Qualifying expenses are determined by the IRS. This is a long list and includes not only things like deductibles and co-pays but also over-the-counter drugs, vision and dental care costs, prescription drugs, and medical equipment and supplies such as crutches or bandages. FSA funds can also be used for things like smoking cessation products, breastfeeding supplies, and chiropractic care. It can also include items covered by your health plan.
You are limited to how much you can contribute to your FSA each year – in 2016 the limit is $2,550. This is “use it or lose it” money meaning that you have 90 from the end of each calendar year to submit receipts for qualifying expenses incurred during the previous year. If you leave a job where you had an FSA, you have 90 from your last day to claim your funds. All unclaimed money is relinquished to your employer who owns the account.
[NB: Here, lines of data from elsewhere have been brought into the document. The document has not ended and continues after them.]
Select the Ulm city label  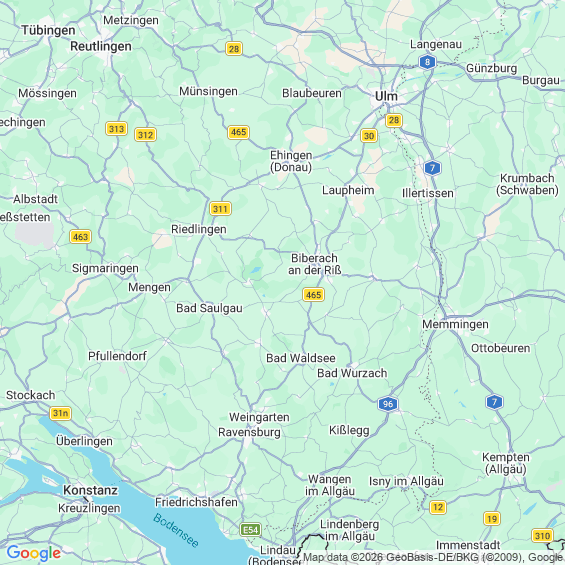point(386,96)
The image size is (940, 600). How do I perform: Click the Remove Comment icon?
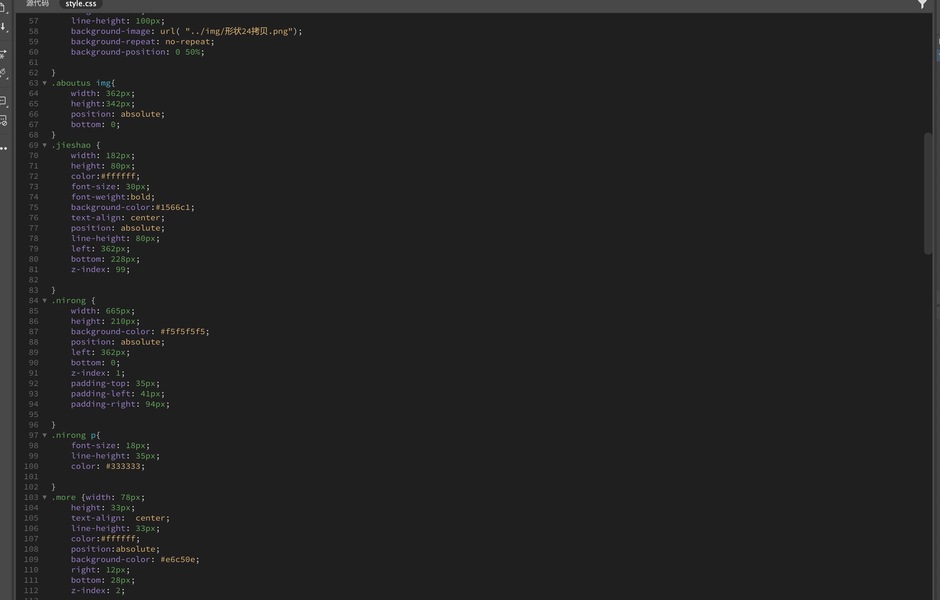click(x=3, y=121)
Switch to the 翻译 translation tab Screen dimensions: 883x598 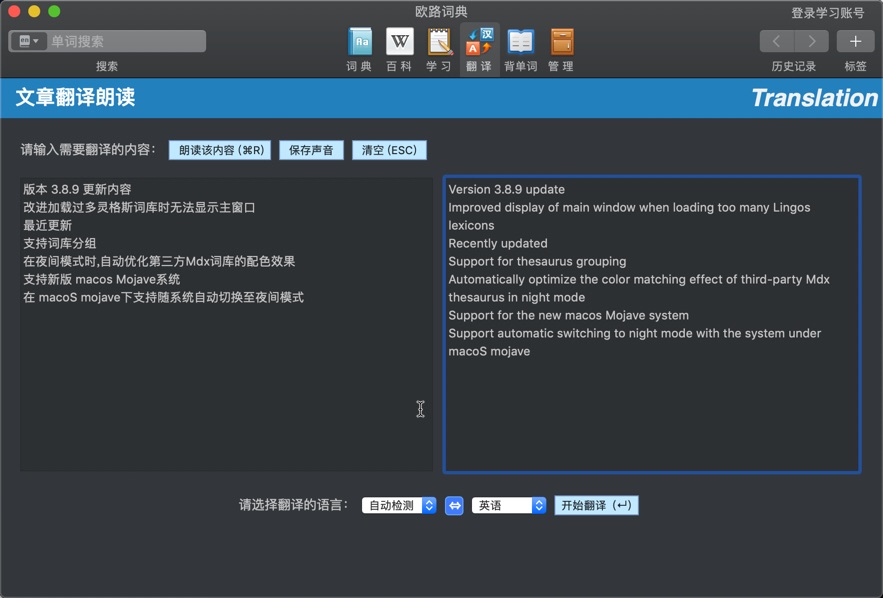point(479,47)
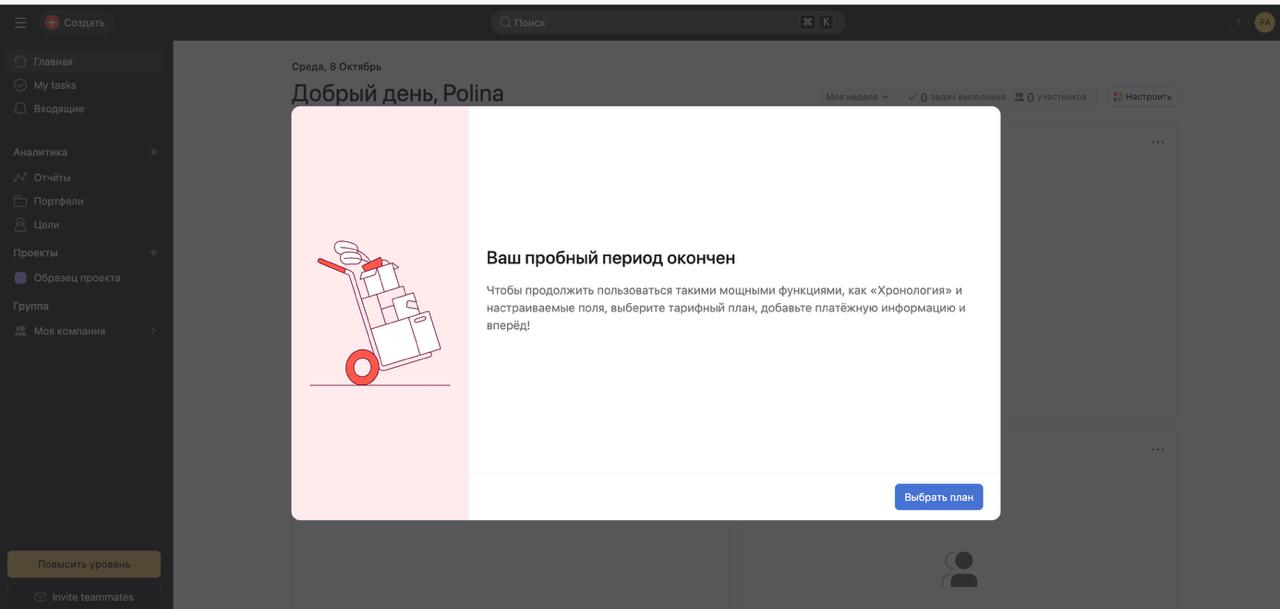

Your employer can choose however, to allow a grace period of 2 ½ months during which to use your funds or they could allow you to carry over up to $500 into the next year. Both of these are optional and up to your employer.
Quick Tip: if you are using FSA funds to pay for your chiropractic are, be sure to let your doctor know so you can obtain a receipt with the proper codes on them for submission.
It’s important to plan carefully and not put more money in your FSA than you think you’ll spend within a year on things like copayments, coinsurance, prescriptions, dental care, vision care, and other allowed health-related expenses.
Action Item: If you plan to use your FSA funds for your chiropractic care, be sure to talk to your chiropractor to determine how much care is allowed by your health insurance provider versus the treatment plan recommended by your chiropractor. This will help you to determine how much FSA money you will need.
Carney Chiropractic has many patients who use a variety of HSAs, HRAs and FSAs to pay for their treatment. All chiropractic expenses including most in-office purchases are eligible for HSA and FSA funds. HRA expense eligibility is employer-specific.The only expense that is not eligible for any of these programs is the $49 Discount Program fee (via ChiroHealthUSA).